Sufx

This library provides simple fuzzy matching of strings given a search pattern. Patterns are a suite of characters without any special meaning, simply put, a string.

This resembles VS Code fuzzy finder, with a very basic scoring algorithm.

The implemenation is based on a suffix tree, though this library is not a generic suffix tree or suffix trie implementation.

Example

A tree is defined by a map of tokens, where each key is a string and each value any term of your chosing. Here for instance we are building a tree to help find general domain topics. The values are composed of a domain (programming, physics, …) and the topic name. The search will be performed on the topic names so we use them for keys.

tree =
%{
"algorithm" => {:programming, "algorithm"},
"wavelength" => {:physics, "wavelength"},
"allegory" => {:philosophy, "allegory"},
"novel" => {:litterature, "novel"}
}
|> Sufx.new()
|> Sufx.compress()

Now the tree is ready to use, we can search, for instance with the "alg" string.

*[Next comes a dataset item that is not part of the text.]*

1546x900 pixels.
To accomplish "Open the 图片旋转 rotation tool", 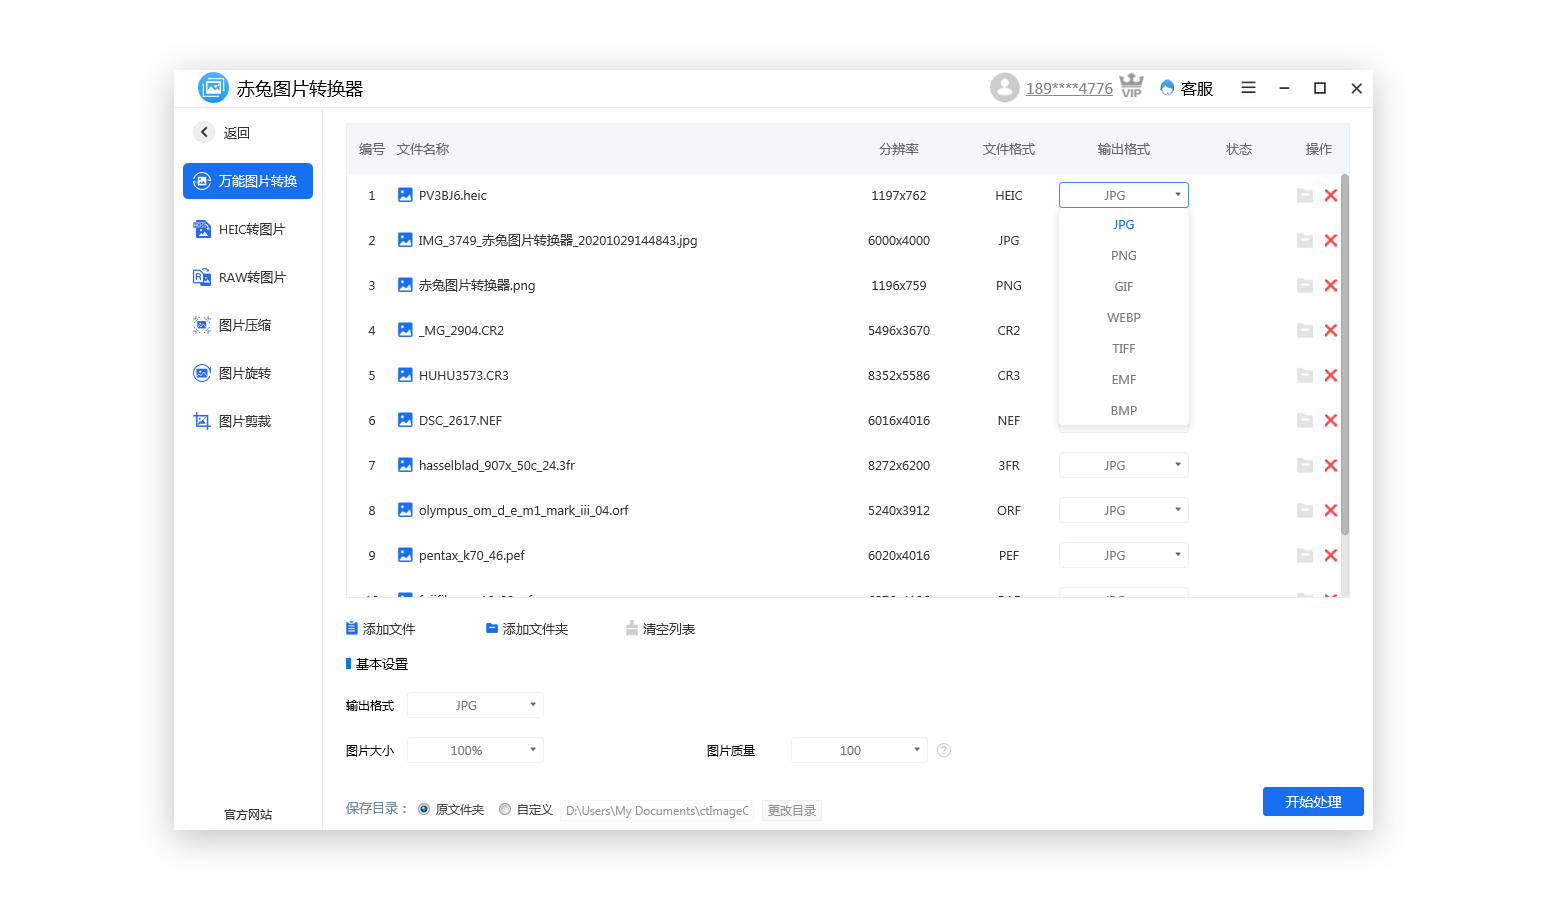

results = Sufx.search(tree, "alg")
IO.inspect(results, label: "results")

The code above would print the following results:

results: [
physics: "wavelength",
philosophy: "allegory",
programming: "algorithm"
]

The matches were computed like so:

The library supports a simplistic scoring mechanism based on the length of the matched patterns. With the following code:

results =
tree
|> Sufx.search_score("alg")
|> Sufx.sort_by_score()
IO.inspect(results, label: "results")

We would get the following results:

results: [
{{:programming, "algorithm"}, 3},
{{:philosophy, "allegory"}, 2},
{{:physics, "wavelength"}, 1}
]

When building the tree, the key does not have to be part of the value. For instance to match user posts in a database, where the user has posts like these:

documents =
[
%{id: 1001, title: "Collectible card game are great!"},
%{id: 1002, title: "Discussion on suffixes"},
%{id: 1003, title: "Cats for the greater good"},
%{id: 1004, title: "Cats considered harmul!"}
]

A tree could be built and searched like so:

tree =
documents
|> Enum.reduce(Sufx.new(), fn post, tree ->
Sufx.insert(tree, post.title, post.id)
end)
|> Sufx.compress()
results = Sufx.search_score(tree, "cgg")

As we did not include the searchable strings in our values, but just the post IDs, this is what we expect:

results: [{1001, 1}, {1003, 1}]

And Sufx.search_score(tree, "CCG") would yield [{1001, 1}].

Installation

If available in Hex, the package can be installed by adding sufx to your list of dependencies in mix.exs:

def deps do
[
{:sufx, "~> 0.1.0"},
]
end

Documentation can be generated with ExDoc and published on HexDocs. Once published, the docs can be found at https://hexdocs.pm/sufx.